Forgot this cracker of Daisy, with the dress Auntie Amanda gave her.


----------



## LittleHead (May 20, 2004)

It's quite easy to model when you're as sophisticated as myself.


----------



## lynx8456 (Feb 26, 2009)

EVERYONE. I can't single anyone
pic out because I love them all


----------



## Elle.Bee (Mar 16, 2010)

They are all just brilliant!! Chi's def know how to strike a pose lol


----------



## Ivy's mom (Feb 15, 2008)

Here's diva Ivy, I'll dig up some of Willow and Fern.









Lori


----------



## Ivy's mom (Feb 15, 2008)

Miss Fern, she loves to strike a pose!


----------



## Ivy's mom (Feb 15, 2008)

And last but not least....Willow!









Lori


----------



## pam6400 (Oct 5, 2008)

Here's the best one I could find.


----------



## Jerry'sMom (May 5, 2009)

I love Frankie and Ben! :love7:


----------



## TLI (Sep 3, 2008)

Lori, it's time for some new pics of your girls! I haven't seen them in months!


----------



## TLI (Sep 3, 2008)

LittleHead said:


> L.M.A.O. !!!
> T, those pics are hilarious!! oh my gawd, I can't get over all of these photos, sooo funny!


Thanks Crystal! 



Daisydoo said:


> Omg t they are priceless. Chance your a sexy man!! Gia baby don't you get out of bed for less than $1mil lol


Thank you Sarah!  He "knows" he's sexy, doesn't he! Look at that face! :lol: Gia is just all over herself in those pics. She puts that nose in the air as far as she can! :lol:



OurCheekyChihuahuas said:


> Aww T! Great photos and wow .. Gianna thats a cute name! Aww Harley youre gorgeous too! And we all love Darla & Daisy!


Thank you Robyn!  Gianna is her full name, shortened to Gia.


----------



## TLI (Sep 3, 2008)

Everyone's pics are awesome! We have some posin' beauties here!


----------



## Rico's Mom (Feb 21, 2009)

Rico showing off his new harness/vest!


----------



## Ivy's mom (Feb 15, 2008)

TLI said:


> Lori, it's time for some new pics of your girls! I haven't seen them in months!


Hee heee... I know, I'm still using my cell phone and ipad for getting online, haven't got my new desktop yet so just pulled some old pics from photobucket lol!! I'll try and pull out my camera and get some new ones, but you know me, I'm soo lazy when it comes to pics rofl!!

Lori


----------



## TLI (Sep 3, 2008)

Ivy's mom said:


> Hee heee... I know, I'm still using my cell phone and ipad for getting online, haven't got my new desktop yet so just pulled some old pics from photobucket lol!! I'll try and pull out my camera and get some new ones, but you know me, I'm soo lazy when it comes to pics rofl!!
> 
> Lori


Just take some with your cell phone.  Those come out pretty good. It's just nice to see them. :daisy:


----------



## Jerry'sMom (May 5, 2009)

Rico's Mom said:


> Rico showing off his new harness/vest!


Rico really seems to like wearing it  What a sweet expression!


----------



## Rico's Mom (Feb 21, 2009)

Thank You!! I just adore chis...they have THE BEST expressions (like small people)... Jerry and Tabitha are gorgeous!!

STATED TASK A:
What is Gia's full name, according to the thread?
STATED TASK B:
Please reproduce everything in the thread from "Thank you Robyn!" down to "posin' beauties here!".

(Data records)

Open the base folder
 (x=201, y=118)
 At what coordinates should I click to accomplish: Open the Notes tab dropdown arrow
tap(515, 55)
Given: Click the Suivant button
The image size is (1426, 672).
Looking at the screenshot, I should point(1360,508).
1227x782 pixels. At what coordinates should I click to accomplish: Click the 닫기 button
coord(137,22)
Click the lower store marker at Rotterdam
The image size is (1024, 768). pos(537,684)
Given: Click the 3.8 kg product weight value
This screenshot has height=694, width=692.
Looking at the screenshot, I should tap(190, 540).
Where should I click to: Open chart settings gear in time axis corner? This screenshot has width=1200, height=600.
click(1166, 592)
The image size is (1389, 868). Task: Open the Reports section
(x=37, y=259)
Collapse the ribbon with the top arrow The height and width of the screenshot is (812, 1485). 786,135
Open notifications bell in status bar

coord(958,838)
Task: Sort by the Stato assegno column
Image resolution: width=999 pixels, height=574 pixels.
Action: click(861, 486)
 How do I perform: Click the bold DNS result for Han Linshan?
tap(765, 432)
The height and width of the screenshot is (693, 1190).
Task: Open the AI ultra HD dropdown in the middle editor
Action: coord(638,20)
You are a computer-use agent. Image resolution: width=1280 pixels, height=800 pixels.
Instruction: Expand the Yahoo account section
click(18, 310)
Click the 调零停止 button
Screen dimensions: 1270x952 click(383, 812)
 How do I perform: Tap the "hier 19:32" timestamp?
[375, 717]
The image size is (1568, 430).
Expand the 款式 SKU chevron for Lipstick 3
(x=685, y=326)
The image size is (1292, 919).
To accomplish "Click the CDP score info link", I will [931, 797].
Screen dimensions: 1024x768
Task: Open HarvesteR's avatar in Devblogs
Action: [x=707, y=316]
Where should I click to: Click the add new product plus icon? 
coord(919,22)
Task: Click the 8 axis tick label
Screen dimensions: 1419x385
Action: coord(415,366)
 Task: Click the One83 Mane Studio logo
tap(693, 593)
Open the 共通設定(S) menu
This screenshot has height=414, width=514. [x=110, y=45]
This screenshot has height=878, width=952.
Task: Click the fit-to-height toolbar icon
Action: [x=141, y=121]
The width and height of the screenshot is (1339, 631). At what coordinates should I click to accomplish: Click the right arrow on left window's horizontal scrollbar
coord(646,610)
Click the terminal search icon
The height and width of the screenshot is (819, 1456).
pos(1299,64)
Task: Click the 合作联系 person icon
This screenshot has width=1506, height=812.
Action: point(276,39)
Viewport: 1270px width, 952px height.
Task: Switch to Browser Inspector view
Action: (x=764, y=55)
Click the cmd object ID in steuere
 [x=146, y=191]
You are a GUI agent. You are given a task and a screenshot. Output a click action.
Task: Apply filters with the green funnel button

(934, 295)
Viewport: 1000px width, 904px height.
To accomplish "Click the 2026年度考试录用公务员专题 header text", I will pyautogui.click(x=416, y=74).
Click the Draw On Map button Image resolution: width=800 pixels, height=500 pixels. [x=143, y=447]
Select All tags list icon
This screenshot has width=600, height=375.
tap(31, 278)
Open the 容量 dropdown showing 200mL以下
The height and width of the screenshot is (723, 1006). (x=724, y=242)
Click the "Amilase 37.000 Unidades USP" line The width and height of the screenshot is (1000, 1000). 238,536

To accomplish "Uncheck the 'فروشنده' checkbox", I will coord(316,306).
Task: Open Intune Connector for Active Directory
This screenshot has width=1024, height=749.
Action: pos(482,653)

TASK RESULT A:
Gianna

TASK RESULT B:
Thank you Robyn!  Gianna is her full name, shortened to Gia.


----------



## TLI (Sep 3, 2008)

Everyone's pics are awesome! We have some posin' beauties here!